Honorer les mentions de son contrat de travail et se retrouver au ban d’une boîte, précisément pour cette raison. Voilà le scénario kafkaïen dans lequel je suis piégé. Cherchez l’erreur ! Tout avait pourtant démarré sous les meilleurs auspices, dans la société d’événementiel que j’ai rejoint en 2021. Un manager aux petits soins, des collaborateurs friendly, et plusieurs projets stimulants à l’horizon. Le jackpot, quoi. Jusqu’à ce qu’une ombre vienne obscurcir ce tableau. Passé plusieurs semaines, j’ai réalisé que l’ensemble de l’open space dépassait le planning horaire réglementaire. Parfois copieusement.

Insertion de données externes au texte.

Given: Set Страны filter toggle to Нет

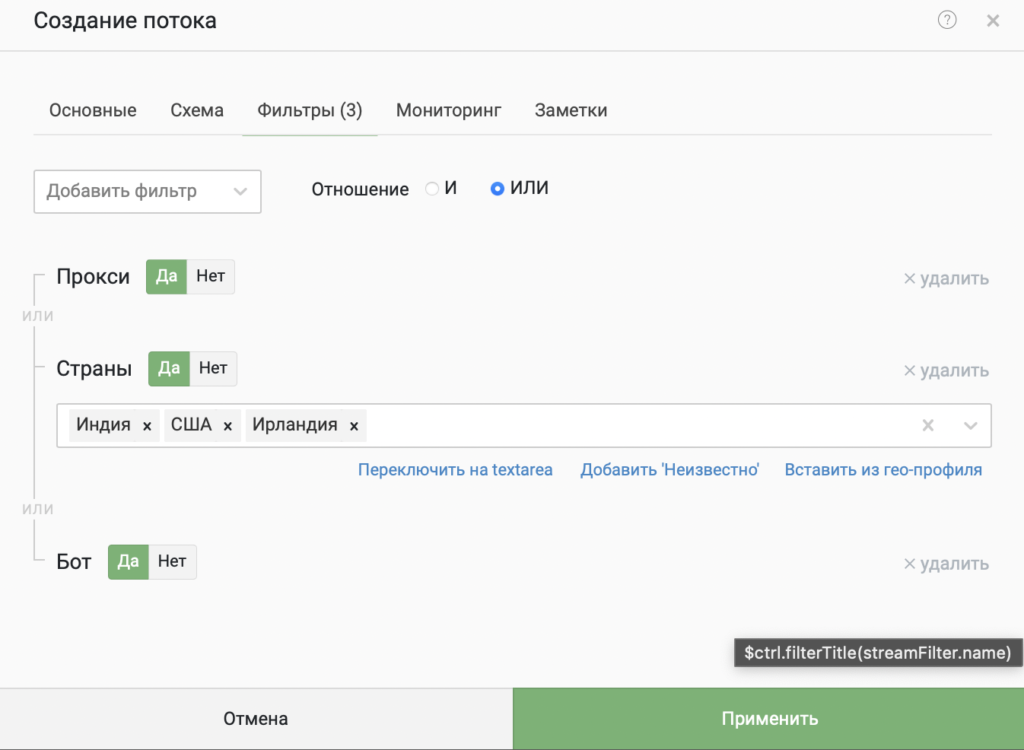Looking at the screenshot, I should coord(213,368).
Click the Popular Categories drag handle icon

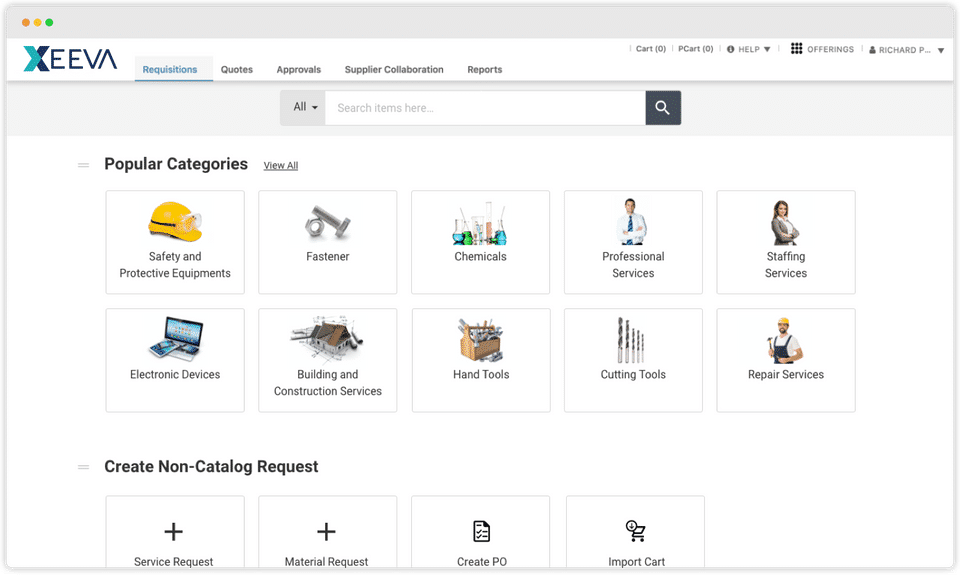[83, 165]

Nous avons tous été embauchés pour travailler de 9h à 18h, mais j’étais le seul à mettre les voiles à cette heure. Aux pauses café certains fanfaronnaient, dans une surenchère qui frisait l’absurde, avoir « bouclé » vers 19h, 20h - voire davantage. Curieux concours de « moi j’en fais plus, non, moi encore plus ! ». Ces conversations me faisaient l’effet d’une parodie, jusqu’au jour où, devant un parterre de collègues, une collaboratrice m’a lancé d’un air mi-amusée, mi-mesquine : « C’est quand même pénible ce problème d’éclairage, passé le coucher de soleil. Mais toi, tu ne vois pas de quoi on parle Victor, hein ? » Alors que toute l’assemblée esquissait un sourire entendu, j’ai senti que quelque chose basculait.

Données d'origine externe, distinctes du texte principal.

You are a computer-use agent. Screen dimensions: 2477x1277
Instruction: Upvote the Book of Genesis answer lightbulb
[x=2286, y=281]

« Ton manque d’engagement plombe l’esprit d’équipe »
La digue avait cédé. J’ai eu droit au chapelet traditionnel de vannes : « *Fais gaffe, il est bientôt 17h45, tu risques de louper ta demi-journée de congé ! » Ou alors, les soirs où je tirais un peu sur mon emploi du temps : « Mais attends, t’as pas regardé ta montre ? Il est bientôt 18h30, tu virerais pas workaholic ? » Toujours sur un ton humoristique, bien sûr. Mais de blagues en blagues, les vérités s’additionnent. Quelles vérités, en l’occurrence ? Celles d’un imaginaire commun qui encense, plus ou moins consciemment, le présentéisme. Une logique tordue qui métamorphose le salarié ayant « l’indécence » de mettre les voiles à l’horaire contractuel… en élément démotivé. Pire : par effet épidermique, il tirerait l’ensemble de l’équipe vers le bas. Une fois, mon N+1 m’a notifié, d’un air désolé - mortifié, presque -, être peiné de me voir « détaler » à chaque fin de journée. Et qu’au lieu d’être un « team player solidaire », je donnais le mauvais exemple. Quel culot ! Autant me balancer à la figure que j’avais un poil dans la main, tant qu’on y est.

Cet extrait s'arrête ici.